SELECTED EXCERPT —
------------------------------------
A general DIRK method with $s$ stages has maximum order $s+1$, and methods optimized for stability 
typically have even lower order. 

From the definition of the DIRK methods, we may observe that the implicit midpoint method
introduced above is, technically, a DIRK method. However, is method is also a fully implicit
Gauss method, and is not commonly referred to as a DIRK method. The distinction between FIRK and DIRK methods
is only meaningful for $s>1$. The
Crank-Nicolson (implicit trapezoidal) method given by ([10](#cn_0))-([12](#cn_2)) is 
also a DIRK method, which is evident from the leftmost Butcher tableau in ([13](#irk_butcher0)).
------------------------------------
Rewrite the excerpt on DIRK methods from "From the definition" to "tableau in ([13](#irk_butcher0)).", swapping "leftmost" for "rightmost".

GIVEN DATA —
------------------------------------
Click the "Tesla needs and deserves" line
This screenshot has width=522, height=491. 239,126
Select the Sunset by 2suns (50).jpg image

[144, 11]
------------------------------------
REPLY —
From the definition of the DIRK methods, we may observe that the implicit midpoint method
introduced above is, technically, a DIRK method. However, is method is also a fully implicit
Gauss method, and is not commonly referred to as a DIRK method. The distinction between FIRK and DIRK methods
is only meaningful for $s>1$. The
Crank-Nicolson (implicit trapezoidal) method given by ([10](#cn_0))-([12](#cn_2)) is 
also a DIRK method, which is evident from the rightmost Butcher tableau in ([13](#irk_butcher0)).